El portavoz municipal del BNG, Xabier P. Igrexas, insistió en que Vigo necesita una estrategia integral de movilidad sostenible, centrada en mejorar el transporte público, potenciar la movilidad peatonal y ciclista y recuperar espacio para las personas. “La ciudad no necesita un sistema de multas pensado más para recaudar que para transformar”, señaló.

El dirigente nacionalista recordó que modelos más equilibrados, como el recomendado por la Red de Ciudades que Caminan, proponen extender la ZBE a todo el municipio sin restringir el acceso por tipo de vehículo. A su juicio, el planteamiento actual “beneficia a quienes pueden permitirse un coche eléctrico o híbrido y castiga con sanciones a la mayoría social”.
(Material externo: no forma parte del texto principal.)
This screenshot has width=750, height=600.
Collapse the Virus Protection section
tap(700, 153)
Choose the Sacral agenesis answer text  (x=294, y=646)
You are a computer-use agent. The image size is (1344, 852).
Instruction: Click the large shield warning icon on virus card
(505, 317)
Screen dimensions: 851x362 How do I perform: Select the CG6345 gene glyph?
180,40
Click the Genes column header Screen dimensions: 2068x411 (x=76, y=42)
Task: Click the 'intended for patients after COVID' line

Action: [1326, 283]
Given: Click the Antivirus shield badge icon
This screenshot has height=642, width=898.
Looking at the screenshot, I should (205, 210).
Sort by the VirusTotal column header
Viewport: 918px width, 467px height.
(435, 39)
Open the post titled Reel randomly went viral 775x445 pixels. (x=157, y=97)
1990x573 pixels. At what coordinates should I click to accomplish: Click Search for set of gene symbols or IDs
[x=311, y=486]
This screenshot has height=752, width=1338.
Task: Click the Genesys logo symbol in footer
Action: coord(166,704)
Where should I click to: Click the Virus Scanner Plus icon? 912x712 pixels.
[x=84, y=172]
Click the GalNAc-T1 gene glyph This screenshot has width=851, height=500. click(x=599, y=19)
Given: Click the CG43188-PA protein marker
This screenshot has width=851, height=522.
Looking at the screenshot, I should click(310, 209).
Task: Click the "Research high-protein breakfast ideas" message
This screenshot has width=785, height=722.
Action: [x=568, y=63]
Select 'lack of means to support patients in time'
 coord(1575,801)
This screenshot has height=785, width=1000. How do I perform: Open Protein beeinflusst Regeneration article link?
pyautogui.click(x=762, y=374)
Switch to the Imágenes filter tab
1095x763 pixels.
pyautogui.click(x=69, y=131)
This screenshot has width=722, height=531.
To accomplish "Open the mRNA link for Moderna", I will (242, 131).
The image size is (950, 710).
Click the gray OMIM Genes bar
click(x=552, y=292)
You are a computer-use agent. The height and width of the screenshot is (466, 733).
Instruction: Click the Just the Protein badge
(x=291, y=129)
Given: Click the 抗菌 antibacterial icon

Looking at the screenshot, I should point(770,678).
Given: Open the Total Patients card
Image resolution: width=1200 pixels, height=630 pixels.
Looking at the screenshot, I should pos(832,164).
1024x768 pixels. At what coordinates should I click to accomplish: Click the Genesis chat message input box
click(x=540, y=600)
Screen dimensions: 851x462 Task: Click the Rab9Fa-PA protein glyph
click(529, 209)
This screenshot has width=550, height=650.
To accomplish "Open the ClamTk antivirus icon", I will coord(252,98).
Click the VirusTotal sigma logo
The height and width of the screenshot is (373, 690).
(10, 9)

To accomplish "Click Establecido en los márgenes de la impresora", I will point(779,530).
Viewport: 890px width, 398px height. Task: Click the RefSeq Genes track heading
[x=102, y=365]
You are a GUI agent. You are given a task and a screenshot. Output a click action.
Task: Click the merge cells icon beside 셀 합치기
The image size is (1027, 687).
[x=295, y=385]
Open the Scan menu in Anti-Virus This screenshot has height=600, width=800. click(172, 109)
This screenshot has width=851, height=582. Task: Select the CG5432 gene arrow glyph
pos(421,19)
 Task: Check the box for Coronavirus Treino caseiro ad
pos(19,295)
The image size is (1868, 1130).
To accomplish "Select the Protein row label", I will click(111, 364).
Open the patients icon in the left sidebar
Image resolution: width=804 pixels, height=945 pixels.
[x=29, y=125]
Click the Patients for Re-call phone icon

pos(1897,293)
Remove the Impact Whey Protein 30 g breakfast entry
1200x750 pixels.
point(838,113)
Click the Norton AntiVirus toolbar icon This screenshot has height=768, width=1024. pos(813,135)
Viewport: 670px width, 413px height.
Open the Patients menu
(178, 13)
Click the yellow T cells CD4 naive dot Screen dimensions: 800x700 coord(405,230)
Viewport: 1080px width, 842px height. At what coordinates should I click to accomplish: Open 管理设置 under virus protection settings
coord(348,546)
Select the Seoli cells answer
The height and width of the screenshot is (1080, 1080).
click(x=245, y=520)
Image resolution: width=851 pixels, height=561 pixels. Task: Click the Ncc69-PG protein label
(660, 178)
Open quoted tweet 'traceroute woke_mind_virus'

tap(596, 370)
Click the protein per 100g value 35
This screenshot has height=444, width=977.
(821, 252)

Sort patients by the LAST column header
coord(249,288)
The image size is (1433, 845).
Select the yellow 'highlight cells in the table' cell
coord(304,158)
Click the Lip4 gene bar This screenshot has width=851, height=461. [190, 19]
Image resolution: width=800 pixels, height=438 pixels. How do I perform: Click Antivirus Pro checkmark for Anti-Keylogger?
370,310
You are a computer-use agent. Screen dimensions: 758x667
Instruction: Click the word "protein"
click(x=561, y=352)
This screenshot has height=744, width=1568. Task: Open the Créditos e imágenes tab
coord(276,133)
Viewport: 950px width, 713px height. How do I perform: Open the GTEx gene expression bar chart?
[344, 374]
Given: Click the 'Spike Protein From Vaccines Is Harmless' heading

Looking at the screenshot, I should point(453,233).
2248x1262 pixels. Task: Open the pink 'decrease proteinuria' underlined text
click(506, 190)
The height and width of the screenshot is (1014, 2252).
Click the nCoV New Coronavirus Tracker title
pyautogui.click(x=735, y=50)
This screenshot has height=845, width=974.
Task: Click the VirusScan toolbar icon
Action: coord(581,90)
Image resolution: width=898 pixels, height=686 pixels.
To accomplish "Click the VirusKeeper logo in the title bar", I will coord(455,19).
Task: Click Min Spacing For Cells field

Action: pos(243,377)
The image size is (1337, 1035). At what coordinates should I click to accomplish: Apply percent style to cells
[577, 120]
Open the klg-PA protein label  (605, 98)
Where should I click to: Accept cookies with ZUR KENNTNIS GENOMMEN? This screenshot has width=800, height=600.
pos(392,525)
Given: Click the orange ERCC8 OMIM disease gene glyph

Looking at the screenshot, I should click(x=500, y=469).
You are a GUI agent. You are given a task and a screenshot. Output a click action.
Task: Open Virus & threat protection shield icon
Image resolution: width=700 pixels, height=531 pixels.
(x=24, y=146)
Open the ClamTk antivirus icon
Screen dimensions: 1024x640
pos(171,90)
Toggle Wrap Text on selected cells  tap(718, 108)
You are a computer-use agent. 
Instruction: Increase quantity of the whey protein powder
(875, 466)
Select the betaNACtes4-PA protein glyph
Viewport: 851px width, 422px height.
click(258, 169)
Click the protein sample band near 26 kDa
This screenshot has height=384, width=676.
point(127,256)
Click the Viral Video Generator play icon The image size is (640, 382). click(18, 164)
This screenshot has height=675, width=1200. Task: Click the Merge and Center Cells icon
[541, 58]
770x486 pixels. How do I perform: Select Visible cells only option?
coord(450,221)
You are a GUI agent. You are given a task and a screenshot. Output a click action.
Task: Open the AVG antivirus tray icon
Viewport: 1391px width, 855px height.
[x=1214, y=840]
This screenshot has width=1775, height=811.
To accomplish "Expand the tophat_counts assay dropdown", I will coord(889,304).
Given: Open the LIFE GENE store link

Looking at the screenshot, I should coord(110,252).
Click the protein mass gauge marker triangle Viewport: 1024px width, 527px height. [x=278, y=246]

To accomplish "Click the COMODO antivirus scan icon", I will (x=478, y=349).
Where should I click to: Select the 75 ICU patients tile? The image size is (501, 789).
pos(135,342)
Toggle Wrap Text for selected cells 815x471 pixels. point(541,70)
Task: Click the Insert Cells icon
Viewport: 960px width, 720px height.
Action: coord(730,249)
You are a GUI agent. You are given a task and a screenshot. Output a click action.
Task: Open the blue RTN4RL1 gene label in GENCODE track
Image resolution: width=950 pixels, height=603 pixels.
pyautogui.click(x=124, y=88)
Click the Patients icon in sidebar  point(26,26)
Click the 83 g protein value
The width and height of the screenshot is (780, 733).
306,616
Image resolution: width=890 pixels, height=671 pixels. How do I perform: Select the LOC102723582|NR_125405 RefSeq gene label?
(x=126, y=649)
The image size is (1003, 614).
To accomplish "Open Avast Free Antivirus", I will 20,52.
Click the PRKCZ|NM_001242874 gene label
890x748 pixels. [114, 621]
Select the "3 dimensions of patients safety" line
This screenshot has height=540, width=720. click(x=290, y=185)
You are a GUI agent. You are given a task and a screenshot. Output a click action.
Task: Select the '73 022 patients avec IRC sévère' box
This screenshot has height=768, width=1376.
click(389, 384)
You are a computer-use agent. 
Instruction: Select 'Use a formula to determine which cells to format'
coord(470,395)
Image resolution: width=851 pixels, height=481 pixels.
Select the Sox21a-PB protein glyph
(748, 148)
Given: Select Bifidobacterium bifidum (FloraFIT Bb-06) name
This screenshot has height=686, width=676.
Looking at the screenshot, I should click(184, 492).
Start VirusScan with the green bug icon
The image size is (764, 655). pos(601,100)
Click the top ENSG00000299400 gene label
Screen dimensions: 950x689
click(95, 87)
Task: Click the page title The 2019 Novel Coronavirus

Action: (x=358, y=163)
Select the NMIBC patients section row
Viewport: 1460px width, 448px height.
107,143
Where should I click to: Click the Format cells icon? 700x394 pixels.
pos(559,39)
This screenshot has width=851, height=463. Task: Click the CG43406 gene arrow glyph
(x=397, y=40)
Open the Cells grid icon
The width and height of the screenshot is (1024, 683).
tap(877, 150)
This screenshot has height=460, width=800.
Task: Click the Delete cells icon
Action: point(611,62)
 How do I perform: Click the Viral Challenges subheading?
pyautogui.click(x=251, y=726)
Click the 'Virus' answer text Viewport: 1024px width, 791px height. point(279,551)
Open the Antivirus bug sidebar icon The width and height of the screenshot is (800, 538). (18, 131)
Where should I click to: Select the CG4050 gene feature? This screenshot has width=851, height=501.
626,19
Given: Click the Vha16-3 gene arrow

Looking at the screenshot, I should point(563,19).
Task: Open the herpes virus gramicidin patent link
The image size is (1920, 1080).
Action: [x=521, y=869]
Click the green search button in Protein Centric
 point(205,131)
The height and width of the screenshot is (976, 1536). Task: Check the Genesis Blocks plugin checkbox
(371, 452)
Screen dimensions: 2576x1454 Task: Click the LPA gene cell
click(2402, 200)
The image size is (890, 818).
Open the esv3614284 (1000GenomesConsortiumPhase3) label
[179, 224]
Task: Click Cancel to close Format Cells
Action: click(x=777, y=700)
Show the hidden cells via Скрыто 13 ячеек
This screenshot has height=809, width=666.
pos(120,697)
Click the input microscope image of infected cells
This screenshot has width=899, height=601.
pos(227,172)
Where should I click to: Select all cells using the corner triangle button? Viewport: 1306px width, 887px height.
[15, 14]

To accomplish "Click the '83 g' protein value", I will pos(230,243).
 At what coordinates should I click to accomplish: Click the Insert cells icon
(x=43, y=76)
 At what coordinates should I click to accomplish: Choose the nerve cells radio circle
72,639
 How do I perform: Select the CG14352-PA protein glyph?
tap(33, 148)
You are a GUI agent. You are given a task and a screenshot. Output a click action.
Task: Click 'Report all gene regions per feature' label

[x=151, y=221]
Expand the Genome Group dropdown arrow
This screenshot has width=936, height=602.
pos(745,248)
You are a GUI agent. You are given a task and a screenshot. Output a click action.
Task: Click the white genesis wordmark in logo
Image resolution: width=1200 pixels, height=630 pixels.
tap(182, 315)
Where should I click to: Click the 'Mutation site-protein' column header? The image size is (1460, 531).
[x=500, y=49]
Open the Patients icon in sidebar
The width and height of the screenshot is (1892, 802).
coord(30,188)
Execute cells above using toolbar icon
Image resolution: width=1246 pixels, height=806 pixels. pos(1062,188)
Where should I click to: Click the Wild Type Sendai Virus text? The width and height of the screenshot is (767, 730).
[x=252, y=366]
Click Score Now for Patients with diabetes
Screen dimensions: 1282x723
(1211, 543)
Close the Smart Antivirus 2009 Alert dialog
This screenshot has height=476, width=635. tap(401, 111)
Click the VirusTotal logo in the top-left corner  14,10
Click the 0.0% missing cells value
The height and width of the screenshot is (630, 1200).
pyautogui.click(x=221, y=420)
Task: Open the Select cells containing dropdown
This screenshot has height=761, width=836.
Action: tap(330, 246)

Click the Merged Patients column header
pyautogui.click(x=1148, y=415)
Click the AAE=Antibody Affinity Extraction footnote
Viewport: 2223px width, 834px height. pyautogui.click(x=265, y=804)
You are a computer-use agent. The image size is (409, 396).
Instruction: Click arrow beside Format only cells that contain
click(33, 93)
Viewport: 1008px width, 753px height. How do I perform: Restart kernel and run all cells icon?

El BNG pide al Concello la apertura de un proceso de diálogo que implique a los consellos sectoriais de Transporte, Medio Ambiente, Accesibilidad y al Consello Social da Cidade, además de foros vecinales abiertos, para alcanzar un consenso sobre medidas reales para reducir el tráfico y las emisiones.

La formación sigue esperando una respuesta al recurso presentado en octubre contra el plan municipal, que prevé cuatro perímetros —Centro, Bouzas, Calvario y Praza de Portugal— con controles automáticos y multas de hasta 200 euros. “Este modelo no solo es injusto y restrictivo, sino también ineficaz para reducir la contaminación”, afirmó Igrexas.

El portavoz recordó que Vigo tiene 1,5 coches por cada dos habitantes, con más de 300.000 desplazamientos diarios que generan alrededor de 600.000 toneladas de CO₂ al año, además de altos niveles de ruido y unos 2.500 accidentes de tráfico anuales. “El objetivo debe ser reducir el uso del coche, no sustituir los de combustión por eléctricos”, concluyó.